- INSTRUCTIONS FOR THE TASK: Bring together copies of the lines in the data below that contain the word "computer".

*** TASK INPUT

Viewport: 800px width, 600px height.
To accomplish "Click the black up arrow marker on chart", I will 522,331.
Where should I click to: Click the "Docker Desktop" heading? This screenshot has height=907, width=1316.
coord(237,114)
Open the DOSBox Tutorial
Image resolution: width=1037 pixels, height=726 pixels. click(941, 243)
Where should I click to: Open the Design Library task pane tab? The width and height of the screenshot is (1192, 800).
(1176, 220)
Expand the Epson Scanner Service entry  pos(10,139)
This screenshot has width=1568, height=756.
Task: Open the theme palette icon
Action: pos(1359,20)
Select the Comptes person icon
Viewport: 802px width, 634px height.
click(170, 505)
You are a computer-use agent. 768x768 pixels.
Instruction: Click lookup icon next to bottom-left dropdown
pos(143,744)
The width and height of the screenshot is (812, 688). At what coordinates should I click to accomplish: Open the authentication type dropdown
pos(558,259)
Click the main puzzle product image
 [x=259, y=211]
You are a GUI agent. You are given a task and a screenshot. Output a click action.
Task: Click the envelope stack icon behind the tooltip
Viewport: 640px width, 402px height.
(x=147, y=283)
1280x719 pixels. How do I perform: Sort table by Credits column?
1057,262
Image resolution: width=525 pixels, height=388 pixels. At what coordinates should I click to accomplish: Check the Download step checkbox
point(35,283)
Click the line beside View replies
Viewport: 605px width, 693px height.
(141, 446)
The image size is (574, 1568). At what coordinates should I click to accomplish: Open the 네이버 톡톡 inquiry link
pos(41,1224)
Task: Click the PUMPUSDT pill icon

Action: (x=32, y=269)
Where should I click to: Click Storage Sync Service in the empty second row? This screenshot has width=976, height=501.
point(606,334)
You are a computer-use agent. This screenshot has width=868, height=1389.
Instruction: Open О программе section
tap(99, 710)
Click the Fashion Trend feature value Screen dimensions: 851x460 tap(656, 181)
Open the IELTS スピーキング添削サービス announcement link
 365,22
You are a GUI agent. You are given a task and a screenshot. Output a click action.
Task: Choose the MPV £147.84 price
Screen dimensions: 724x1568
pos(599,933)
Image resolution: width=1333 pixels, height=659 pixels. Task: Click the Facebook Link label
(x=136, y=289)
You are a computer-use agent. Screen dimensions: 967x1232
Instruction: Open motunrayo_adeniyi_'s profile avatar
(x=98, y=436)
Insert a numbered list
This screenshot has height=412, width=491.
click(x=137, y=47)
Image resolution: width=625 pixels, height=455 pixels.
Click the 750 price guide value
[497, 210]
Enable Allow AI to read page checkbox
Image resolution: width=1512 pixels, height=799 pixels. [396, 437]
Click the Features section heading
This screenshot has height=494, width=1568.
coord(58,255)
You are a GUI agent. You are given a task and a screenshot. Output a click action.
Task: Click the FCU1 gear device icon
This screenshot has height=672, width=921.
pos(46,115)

******

- WRITTEN SOLUTION:
You are a computer-use agent. 768x768 pixels.
You are a computer-use agent. This screenshot has width=868, height=1389.
You are a computer-use agent. Screen dimensions: 967x1232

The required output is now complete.